TASK TO CARRY OUT
Precise copying is required. Return the data below in full.
START MATERIAL SUPPLIED
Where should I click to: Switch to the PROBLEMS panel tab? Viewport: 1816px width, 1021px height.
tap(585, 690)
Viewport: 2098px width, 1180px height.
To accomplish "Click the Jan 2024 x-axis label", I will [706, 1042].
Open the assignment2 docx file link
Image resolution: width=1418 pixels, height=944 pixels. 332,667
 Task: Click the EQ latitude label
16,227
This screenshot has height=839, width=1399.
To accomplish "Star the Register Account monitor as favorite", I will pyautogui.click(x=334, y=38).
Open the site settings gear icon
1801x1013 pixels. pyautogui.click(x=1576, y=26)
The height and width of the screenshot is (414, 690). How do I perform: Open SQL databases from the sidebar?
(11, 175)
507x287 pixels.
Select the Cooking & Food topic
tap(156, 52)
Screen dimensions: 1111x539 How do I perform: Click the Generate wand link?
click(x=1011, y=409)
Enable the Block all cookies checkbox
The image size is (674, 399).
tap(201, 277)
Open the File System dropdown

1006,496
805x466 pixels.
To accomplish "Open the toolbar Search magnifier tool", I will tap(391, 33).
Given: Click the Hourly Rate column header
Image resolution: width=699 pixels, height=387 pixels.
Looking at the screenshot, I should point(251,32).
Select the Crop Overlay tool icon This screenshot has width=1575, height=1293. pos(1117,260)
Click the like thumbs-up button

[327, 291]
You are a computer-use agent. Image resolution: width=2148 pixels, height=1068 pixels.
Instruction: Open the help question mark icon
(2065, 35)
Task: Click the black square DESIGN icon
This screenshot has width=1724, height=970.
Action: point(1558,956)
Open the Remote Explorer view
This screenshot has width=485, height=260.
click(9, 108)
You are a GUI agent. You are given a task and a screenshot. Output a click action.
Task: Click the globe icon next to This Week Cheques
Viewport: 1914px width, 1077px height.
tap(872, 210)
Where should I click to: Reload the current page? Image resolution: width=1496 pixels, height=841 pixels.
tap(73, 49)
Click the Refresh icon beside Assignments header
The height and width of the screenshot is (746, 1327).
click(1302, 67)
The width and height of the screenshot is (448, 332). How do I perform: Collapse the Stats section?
END MATERIAL SUPPLIED
YOUR SOLUTION
Where should I click to: Switch to the PROBLEMS panel tab? Viewport: 1816px width, 1021px height.
tap(585, 690)
Viewport: 2098px width, 1180px height.
To accomplish "Click the Jan 2024 x-axis label", I will [706, 1042].
Open the assignment2 docx file link
Image resolution: width=1418 pixels, height=944 pixels. 332,667
 Task: Click the EQ latitude label
16,227
This screenshot has height=839, width=1399.
To accomplish "Star the Register Account monitor as favorite", I will pyautogui.click(x=334, y=38).
Open the site settings gear icon
1801x1013 pixels. pyautogui.click(x=1576, y=26)
The height and width of the screenshot is (414, 690). How do I perform: Open SQL databases from the sidebar?
(11, 175)
507x287 pixels.
Select the Cooking & Food topic
tap(156, 52)
Screen dimensions: 1111x539 How do I perform: Click the Generate wand link?
click(x=1011, y=409)
Enable the Block all cookies checkbox
The image size is (674, 399).
tap(201, 277)
Open the File System dropdown

1006,496
805x466 pixels.
To accomplish "Open the toolbar Search magnifier tool", I will tap(391, 33).
Given: Click the Hourly Rate column header
Image resolution: width=699 pixels, height=387 pixels.
Looking at the screenshot, I should point(251,32).
Select the Crop Overlay tool icon This screenshot has width=1575, height=1293. pos(1117,260)
Click the like thumbs-up button

[327, 291]
You are a computer-use agent. Image resolution: width=2148 pixels, height=1068 pixels.
Instruction: Open the help question mark icon
(2065, 35)
Task: Click the black square DESIGN icon
This screenshot has width=1724, height=970.
Action: point(1558,956)
Open the Remote Explorer view
This screenshot has width=485, height=260.
click(9, 108)
You are a GUI agent. You are given a task and a screenshot. Output a click action.
Task: Click the globe icon next to This Week Cheques
Viewport: 1914px width, 1077px height.
tap(872, 210)
Where should I click to: Reload the current page? Image resolution: width=1496 pixels, height=841 pixels.
tap(73, 49)
Click the Refresh icon beside Assignments header
The height and width of the screenshot is (746, 1327).
click(1302, 67)
The width and height of the screenshot is (448, 332). How do I perform: Collapse the Stats section?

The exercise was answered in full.